My goal is it to determine the spectrum $\sigma(T)$, the point spectrum $\sigma_p(T)$, the continuous spectrum $\sigma_c(T)$ and the residual spectrum $\sigma_r(T)$.

Calculation:

  • Since $\langle Tx,y\rangle = \langle x,Ty\rangle$ for all $x,y \in l_2(\mathbb{N})$ we observe that $T=T^*$ is self-adjoint and hence closed. Therefore, we know that $\sigma(T)$ is the disjoint union of all the other spectra.
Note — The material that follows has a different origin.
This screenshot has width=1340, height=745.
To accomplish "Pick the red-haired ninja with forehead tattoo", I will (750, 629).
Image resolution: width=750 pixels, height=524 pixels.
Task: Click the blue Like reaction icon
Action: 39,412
  • We define $M := \{ \frac{n-1}{n+1} | n \in \mathbb{N}\}$.

  • Consider the case $\lambda \in \mathbb{C} \setminus M$. Let $y \in l_2(\mathbb{N})$ be arbitrary. Then $$(T-\lambda)x = y \Longleftrightarrow \forall n \in \mathbb{N}: x_n = \left(\frac{n-1}{n+1} - \lambda \right)^{-1} y_n,$$ so we have a unique solution $x \in l_2(\mathbb{N})$. Therefore, $T-\lambda$ is bijective, so $M \subset \rho(T) := \mathbb{C} \setminus \sigma(T)$.
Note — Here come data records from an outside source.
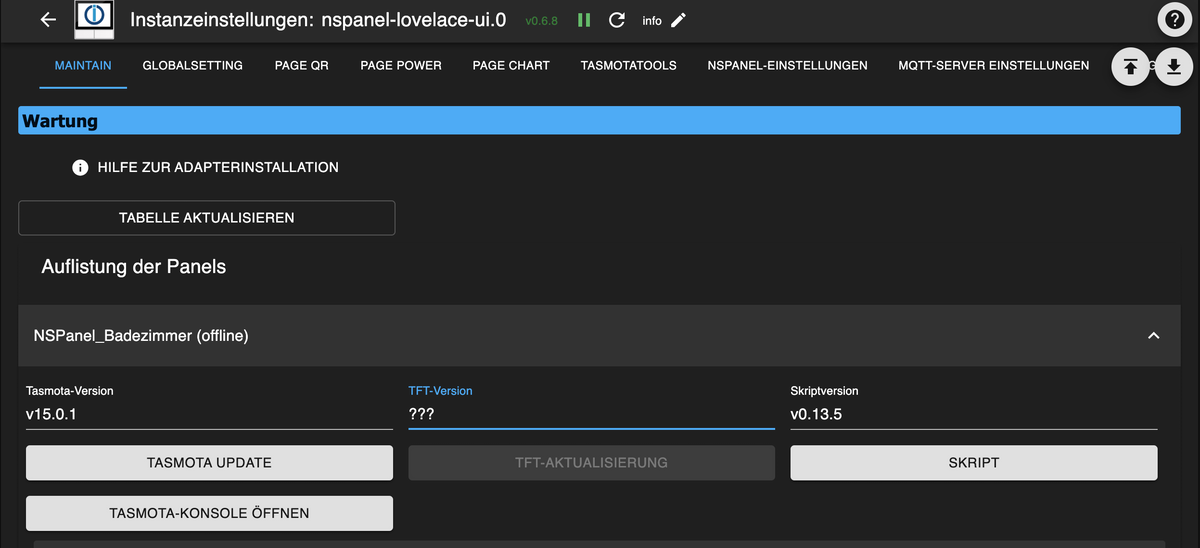The image size is (1200, 548).
Task: Click the Tasmota-Konsole öffnen button
Action: point(209,513)
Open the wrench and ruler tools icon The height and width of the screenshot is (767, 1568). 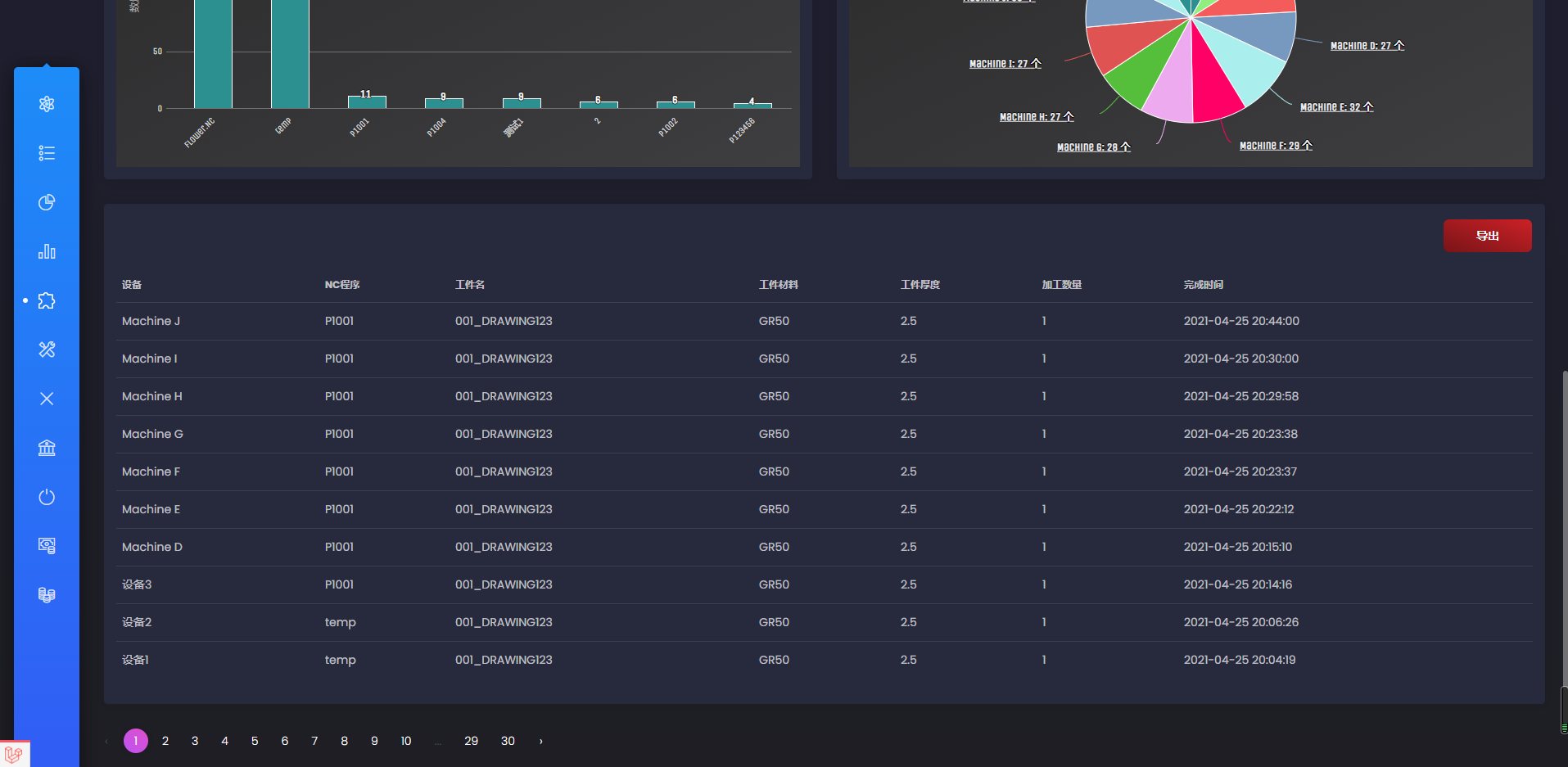47,350
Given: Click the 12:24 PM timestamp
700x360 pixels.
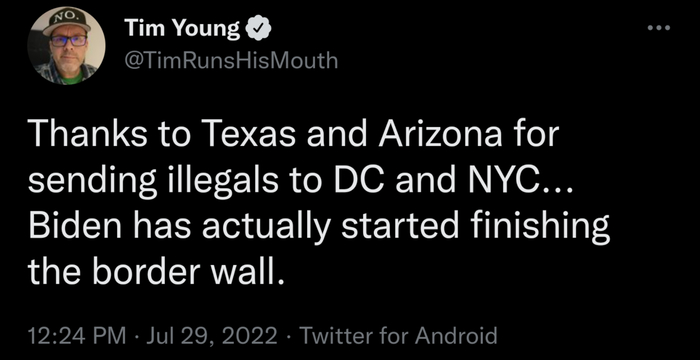Looking at the screenshot, I should point(77,336).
  • Now consider the case $\lambda \in M$, say $\lambda = \frac{k-1}{k+1}$ for a $k \in \mathbb{N}$. Then $$(T-\lambda)e^{(k)} = (T-\lambda)0 = 0$$ where $e^{(k)}$ denotes the $k$-th unit vector which is in $l_2(\mathbb{N})$. Since $e^{(k)} \neq 0$ we have $T-\lambda$ is not injective and we get $\sigma(T) = \sigma_p(T)=M$ and $\sigma_c(T) = \sigma_r(T) = \emptyset$.

Thank you!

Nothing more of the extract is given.